Only what runs from the line with "Task: Click the green plus icon next to 請求書" to the end of the data should appear in the answer, exactly as written and without pictures.

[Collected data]
___

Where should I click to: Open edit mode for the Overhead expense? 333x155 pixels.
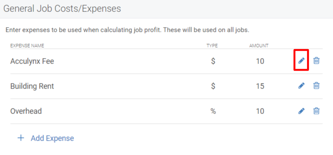click(x=301, y=111)
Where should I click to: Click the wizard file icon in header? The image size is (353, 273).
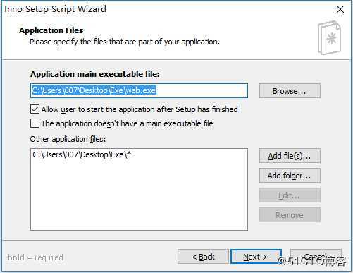click(330, 38)
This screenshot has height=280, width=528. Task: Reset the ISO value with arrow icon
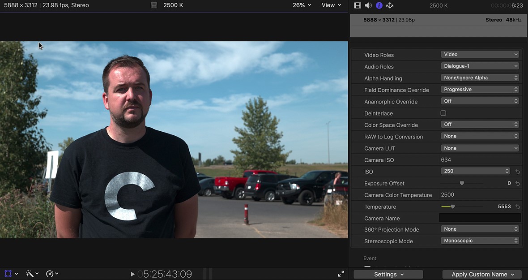tap(518, 172)
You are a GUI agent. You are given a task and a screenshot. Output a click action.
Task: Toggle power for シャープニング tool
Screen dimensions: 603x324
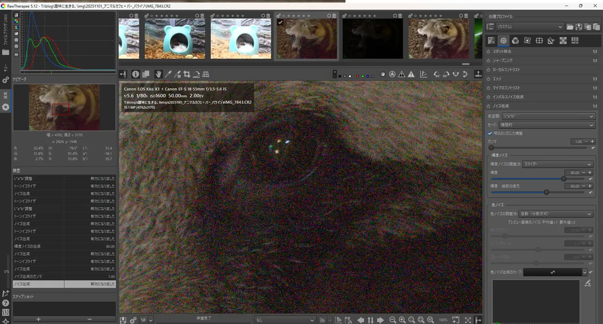point(489,60)
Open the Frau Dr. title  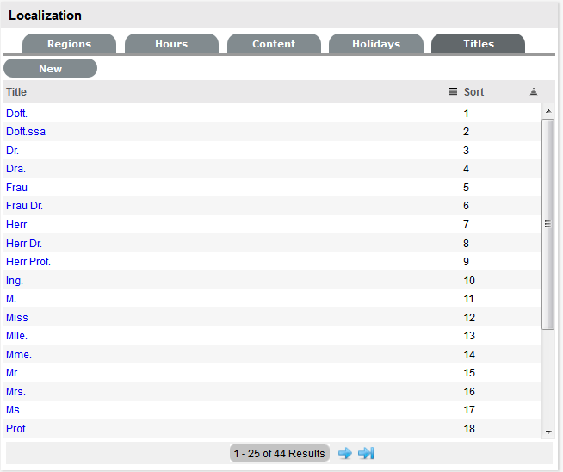point(24,206)
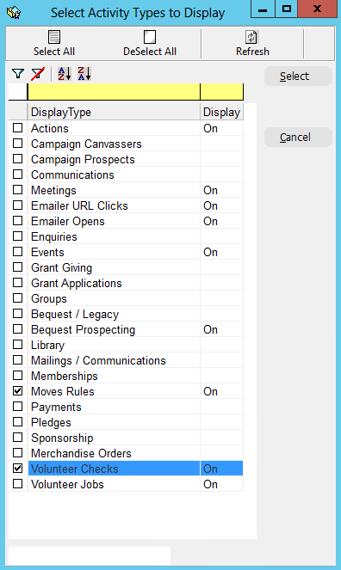
Task: Click the Select button
Action: point(298,76)
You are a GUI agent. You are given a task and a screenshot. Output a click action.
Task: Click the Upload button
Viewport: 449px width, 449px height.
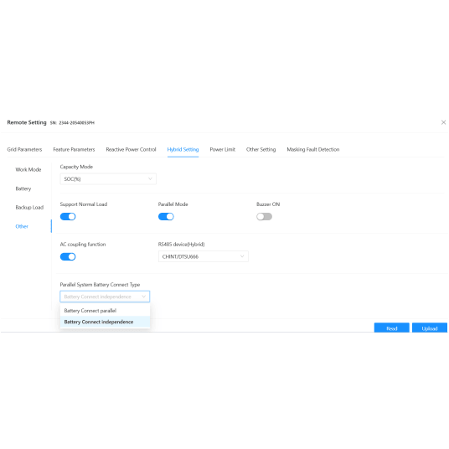click(x=430, y=328)
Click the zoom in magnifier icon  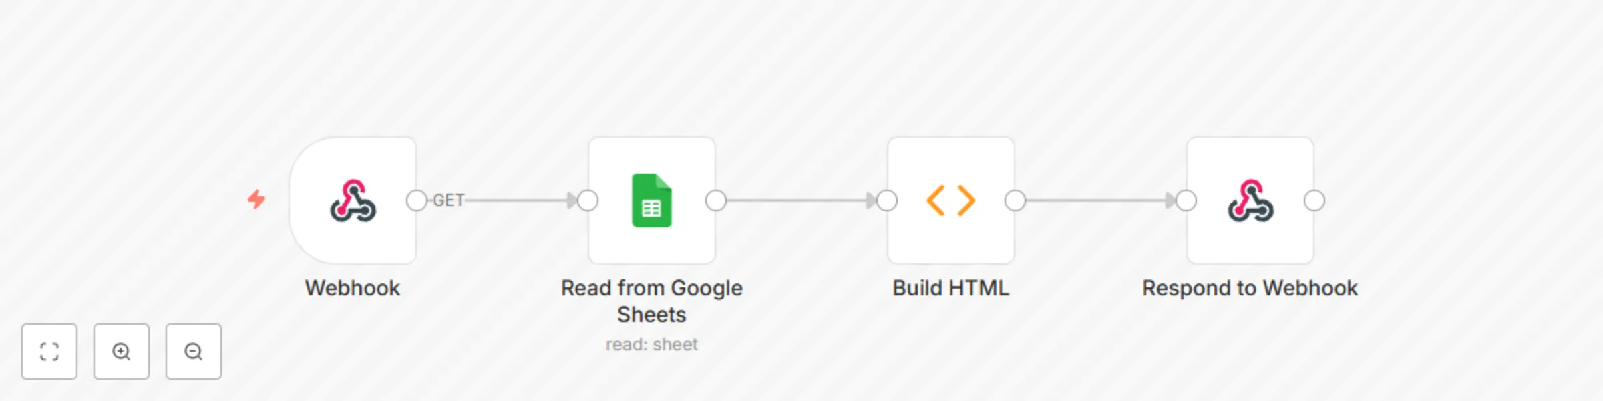[121, 352]
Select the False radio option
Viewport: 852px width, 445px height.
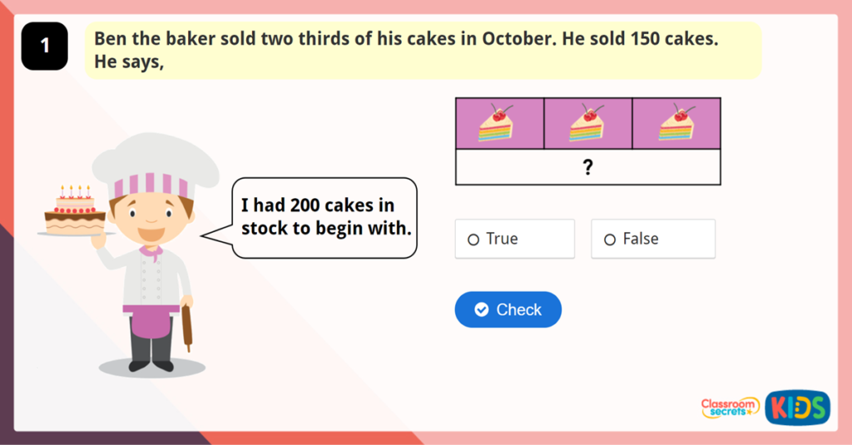[652, 239]
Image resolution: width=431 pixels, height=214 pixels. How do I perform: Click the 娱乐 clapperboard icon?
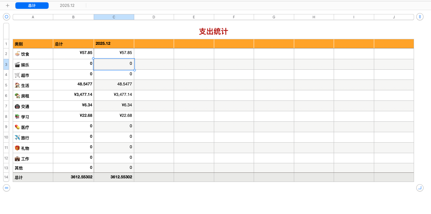(x=17, y=64)
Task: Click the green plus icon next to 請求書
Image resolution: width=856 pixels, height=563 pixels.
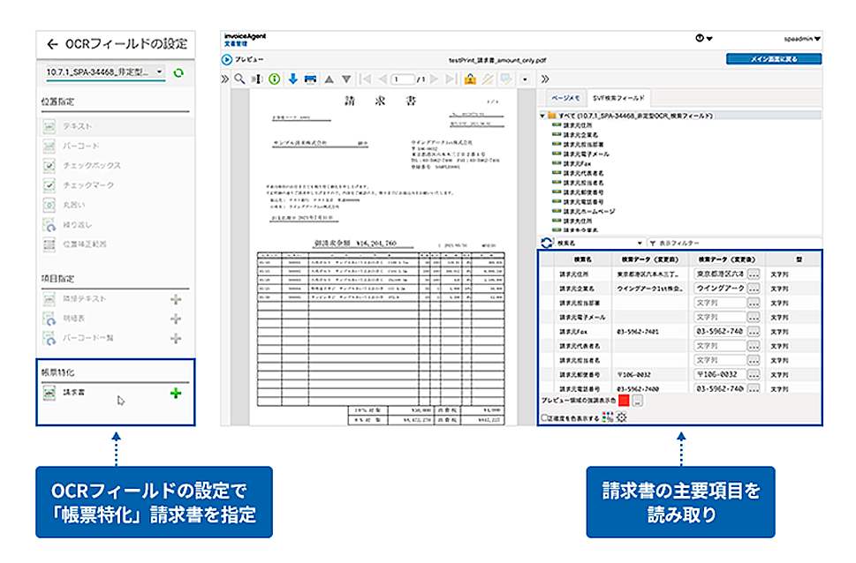Action: [x=176, y=393]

___

• Written response
Task: Click the green plus icon next to 請求書
Image resolution: width=856 pixels, height=563 pixels.
Action: [x=176, y=393]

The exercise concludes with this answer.